**Goal of the exercise:** Every line below is to be given again precisely; images are to be left out.

++++ Dataset content ++++

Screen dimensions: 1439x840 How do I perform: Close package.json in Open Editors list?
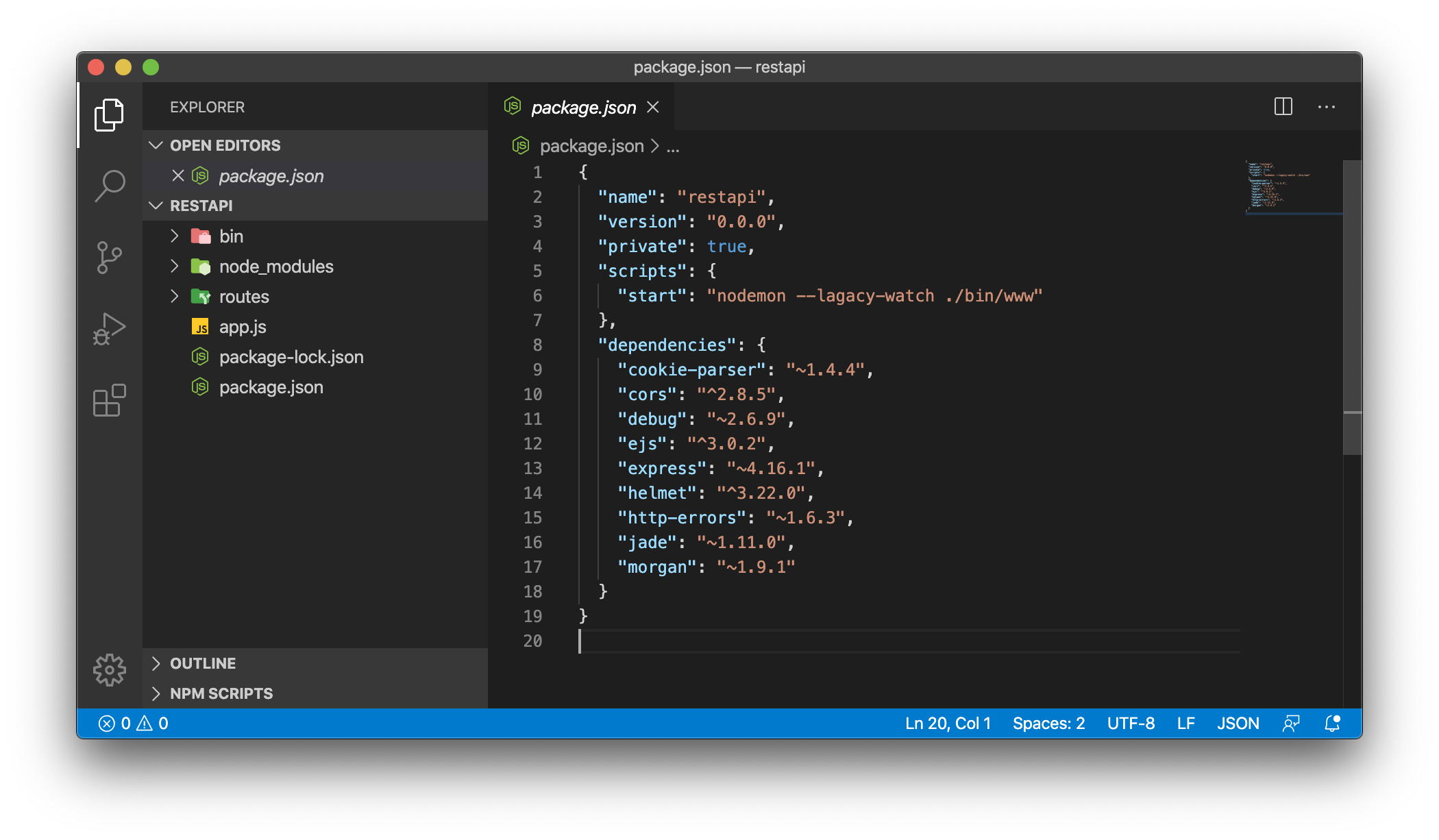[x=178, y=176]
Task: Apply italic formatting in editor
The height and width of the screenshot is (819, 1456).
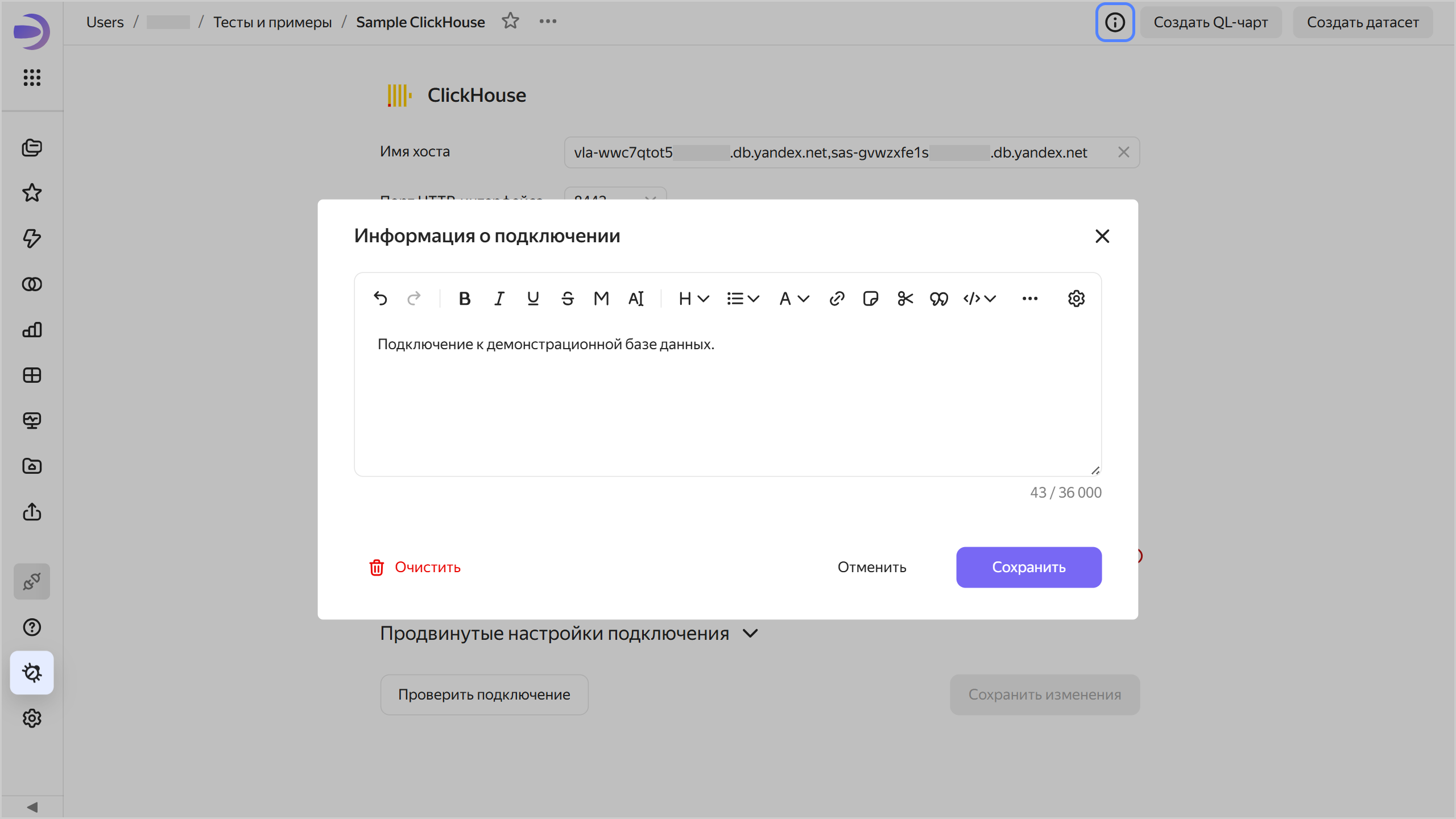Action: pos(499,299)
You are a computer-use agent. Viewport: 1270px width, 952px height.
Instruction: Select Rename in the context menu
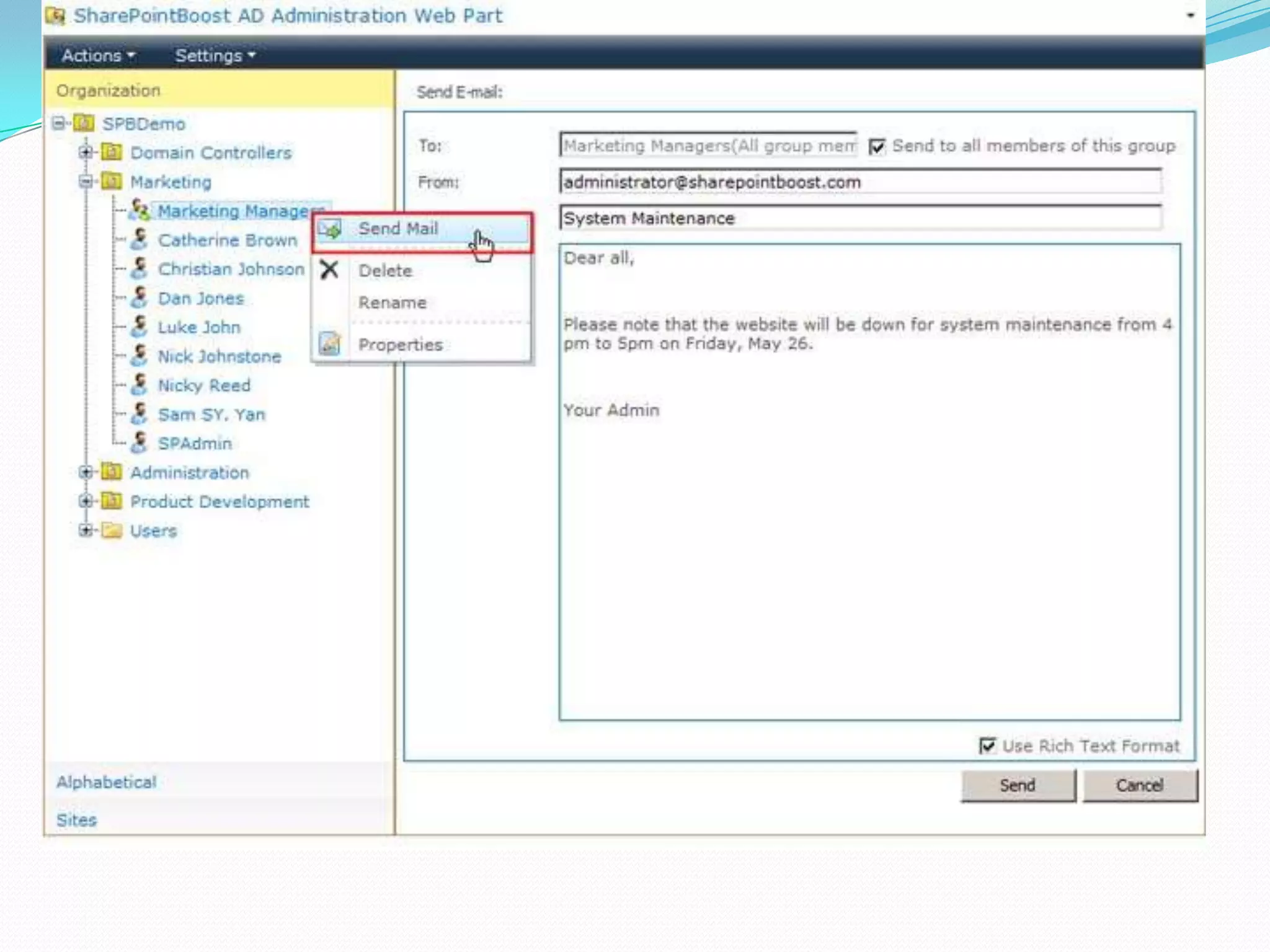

++++

**Response below:**
Screen dimensions: 1439x840 How do I perform: Close package.json in Open Editors list?
[x=178, y=176]
Task: Apply italic formatting in editor
The height and width of the screenshot is (819, 1456).
Action: pos(499,299)
You are a computer-use agent. Viewport: 1270px width, 952px height.
Instruction: Select Rename in the context menu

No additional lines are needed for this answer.